El análisis de los informes anuales de seguridad nacional española, publicados por el Departamento de Seguridad Nacional (DNS) del periodo 2020-2024, este último aprobado por el Consejo de Seguridad Nacional en su reunión del pasado 25 de abril, revela una transformación significativa en el panorama de las amenazas a las que se enfrenta nuestra nación. Las campañas de desinformación y la vulnerabilidad del ciberespacio han emergido como las principales preocupaciones en los años 2023 y 2024, desplazando a las epidemias y pandemias que dominaron la agenda de seguridad durante la crisis sanitaria de la COVID-19.
Transformación del panorama de amenazas
El punto de inflexión: la pandemia (2020-2021)
El quinquenio analizado comenzó con una reconfiguración radical de las prioridades de la seguridad nacional.
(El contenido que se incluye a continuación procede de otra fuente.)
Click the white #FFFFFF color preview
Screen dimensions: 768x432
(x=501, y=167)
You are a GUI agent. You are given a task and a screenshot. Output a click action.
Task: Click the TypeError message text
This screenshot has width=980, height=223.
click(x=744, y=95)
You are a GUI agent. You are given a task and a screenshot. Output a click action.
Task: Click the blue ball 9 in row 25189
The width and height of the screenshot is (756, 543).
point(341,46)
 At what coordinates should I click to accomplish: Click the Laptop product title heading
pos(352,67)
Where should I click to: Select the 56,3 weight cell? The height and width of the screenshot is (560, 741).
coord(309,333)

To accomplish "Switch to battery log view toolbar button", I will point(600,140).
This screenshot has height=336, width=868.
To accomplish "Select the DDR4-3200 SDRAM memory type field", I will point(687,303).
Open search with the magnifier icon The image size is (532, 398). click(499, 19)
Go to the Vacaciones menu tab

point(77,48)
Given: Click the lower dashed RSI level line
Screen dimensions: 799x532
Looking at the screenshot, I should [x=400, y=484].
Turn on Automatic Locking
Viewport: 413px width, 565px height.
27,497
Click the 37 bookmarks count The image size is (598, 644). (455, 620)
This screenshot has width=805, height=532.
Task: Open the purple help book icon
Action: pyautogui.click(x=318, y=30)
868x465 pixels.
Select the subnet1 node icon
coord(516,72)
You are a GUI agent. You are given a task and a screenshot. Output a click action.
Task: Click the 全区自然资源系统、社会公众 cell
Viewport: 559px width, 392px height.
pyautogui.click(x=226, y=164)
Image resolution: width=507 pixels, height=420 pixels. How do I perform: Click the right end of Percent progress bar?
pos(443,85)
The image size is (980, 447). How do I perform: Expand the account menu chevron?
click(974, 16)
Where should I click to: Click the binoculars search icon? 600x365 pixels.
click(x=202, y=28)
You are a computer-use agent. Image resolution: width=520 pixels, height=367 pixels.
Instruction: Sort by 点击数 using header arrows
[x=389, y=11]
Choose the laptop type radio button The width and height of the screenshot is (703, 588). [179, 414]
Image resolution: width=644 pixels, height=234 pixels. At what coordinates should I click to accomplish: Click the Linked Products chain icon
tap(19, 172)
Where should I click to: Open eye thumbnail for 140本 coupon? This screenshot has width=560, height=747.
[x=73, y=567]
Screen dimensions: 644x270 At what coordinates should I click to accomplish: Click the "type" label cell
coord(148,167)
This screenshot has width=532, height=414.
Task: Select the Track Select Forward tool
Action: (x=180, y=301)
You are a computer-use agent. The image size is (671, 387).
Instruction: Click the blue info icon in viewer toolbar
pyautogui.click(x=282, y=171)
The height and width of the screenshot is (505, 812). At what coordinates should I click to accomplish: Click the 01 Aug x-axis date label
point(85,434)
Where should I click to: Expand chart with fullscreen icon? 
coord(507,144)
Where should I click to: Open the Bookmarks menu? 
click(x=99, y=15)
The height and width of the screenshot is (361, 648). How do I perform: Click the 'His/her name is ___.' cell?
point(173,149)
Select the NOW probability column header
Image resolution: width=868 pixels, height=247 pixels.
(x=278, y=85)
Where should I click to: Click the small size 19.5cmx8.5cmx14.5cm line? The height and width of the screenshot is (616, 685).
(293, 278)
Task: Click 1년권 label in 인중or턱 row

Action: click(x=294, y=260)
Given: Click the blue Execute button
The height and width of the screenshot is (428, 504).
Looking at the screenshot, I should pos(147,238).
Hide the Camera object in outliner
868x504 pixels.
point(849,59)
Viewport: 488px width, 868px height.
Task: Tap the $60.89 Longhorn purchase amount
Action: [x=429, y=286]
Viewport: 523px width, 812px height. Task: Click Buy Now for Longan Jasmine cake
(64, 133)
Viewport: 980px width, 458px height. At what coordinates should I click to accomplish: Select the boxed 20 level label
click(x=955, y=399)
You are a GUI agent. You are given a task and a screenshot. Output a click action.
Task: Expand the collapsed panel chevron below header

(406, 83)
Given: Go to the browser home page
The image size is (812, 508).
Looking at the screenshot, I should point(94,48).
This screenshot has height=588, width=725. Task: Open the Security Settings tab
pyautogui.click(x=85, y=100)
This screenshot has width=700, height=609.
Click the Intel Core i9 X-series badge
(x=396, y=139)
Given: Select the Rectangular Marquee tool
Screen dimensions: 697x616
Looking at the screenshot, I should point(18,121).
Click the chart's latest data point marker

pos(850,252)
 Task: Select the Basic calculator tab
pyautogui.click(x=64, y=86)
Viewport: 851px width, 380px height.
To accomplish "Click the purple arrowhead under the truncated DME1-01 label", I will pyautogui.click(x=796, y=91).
En 2020, las epidemias y pandemias se posicionaron como la amenaza con mayor impacto y probabilidad para la seguridad nacional española, resultado directo de la crisis sanitaria global de la COVID-19. Esta crisis no solo afectó el ámbito sanitario, sino que provocó repercusiones en múltiples sectores estratégicos, incluyendo un aumento significativo de los ciberataques a las infraestructuras críticas del sector salud y un incremento en los casos de fraude en línea aprovechando la mayor exposición digital derivada del teletrabajo.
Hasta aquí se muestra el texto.